— YOUR GOAL —
For the records that follow, please set down exactly the lines between the one holding "Task: Expand the bubbles/ directory in tree" and the one holding "Given: Click the alert icon above May 13", inclusive, and only those.

— INPUT MATERIAL —

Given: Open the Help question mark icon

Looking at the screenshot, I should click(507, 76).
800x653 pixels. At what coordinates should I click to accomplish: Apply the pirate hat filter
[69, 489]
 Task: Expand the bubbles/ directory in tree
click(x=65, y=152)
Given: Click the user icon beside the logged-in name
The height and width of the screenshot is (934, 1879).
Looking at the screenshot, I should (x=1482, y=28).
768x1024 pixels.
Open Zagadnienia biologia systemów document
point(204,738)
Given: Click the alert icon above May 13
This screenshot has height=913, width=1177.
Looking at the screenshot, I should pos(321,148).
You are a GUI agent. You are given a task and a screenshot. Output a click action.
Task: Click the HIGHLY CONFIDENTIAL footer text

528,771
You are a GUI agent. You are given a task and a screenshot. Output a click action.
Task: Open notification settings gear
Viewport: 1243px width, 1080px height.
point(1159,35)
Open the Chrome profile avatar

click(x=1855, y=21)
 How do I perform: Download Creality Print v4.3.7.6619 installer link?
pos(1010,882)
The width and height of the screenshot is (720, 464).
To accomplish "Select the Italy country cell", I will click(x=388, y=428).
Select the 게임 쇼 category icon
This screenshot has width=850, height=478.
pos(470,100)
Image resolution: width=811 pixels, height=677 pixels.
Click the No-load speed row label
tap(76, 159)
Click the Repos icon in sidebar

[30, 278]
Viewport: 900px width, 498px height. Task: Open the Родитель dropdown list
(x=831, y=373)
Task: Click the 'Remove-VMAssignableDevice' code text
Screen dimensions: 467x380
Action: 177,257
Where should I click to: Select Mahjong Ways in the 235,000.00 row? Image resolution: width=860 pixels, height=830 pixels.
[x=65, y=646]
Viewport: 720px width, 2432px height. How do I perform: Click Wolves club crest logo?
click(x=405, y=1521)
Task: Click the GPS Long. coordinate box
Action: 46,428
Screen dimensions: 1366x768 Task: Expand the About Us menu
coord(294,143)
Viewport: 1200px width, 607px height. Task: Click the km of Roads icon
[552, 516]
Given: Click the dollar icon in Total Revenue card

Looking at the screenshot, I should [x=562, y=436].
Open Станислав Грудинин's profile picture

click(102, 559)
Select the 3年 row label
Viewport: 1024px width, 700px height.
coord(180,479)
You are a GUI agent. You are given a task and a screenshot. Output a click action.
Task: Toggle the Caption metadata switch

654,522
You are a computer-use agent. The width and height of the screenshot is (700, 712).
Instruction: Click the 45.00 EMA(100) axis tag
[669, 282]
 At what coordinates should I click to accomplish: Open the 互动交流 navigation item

— FINAL ANSWER —
 Task: Expand the bubbles/ directory in tree
click(x=65, y=152)
Given: Click the user icon beside the logged-in name
The height and width of the screenshot is (934, 1879).
Looking at the screenshot, I should (x=1482, y=28).
768x1024 pixels.
Open Zagadnienia biologia systemów document
point(204,738)
Given: Click the alert icon above May 13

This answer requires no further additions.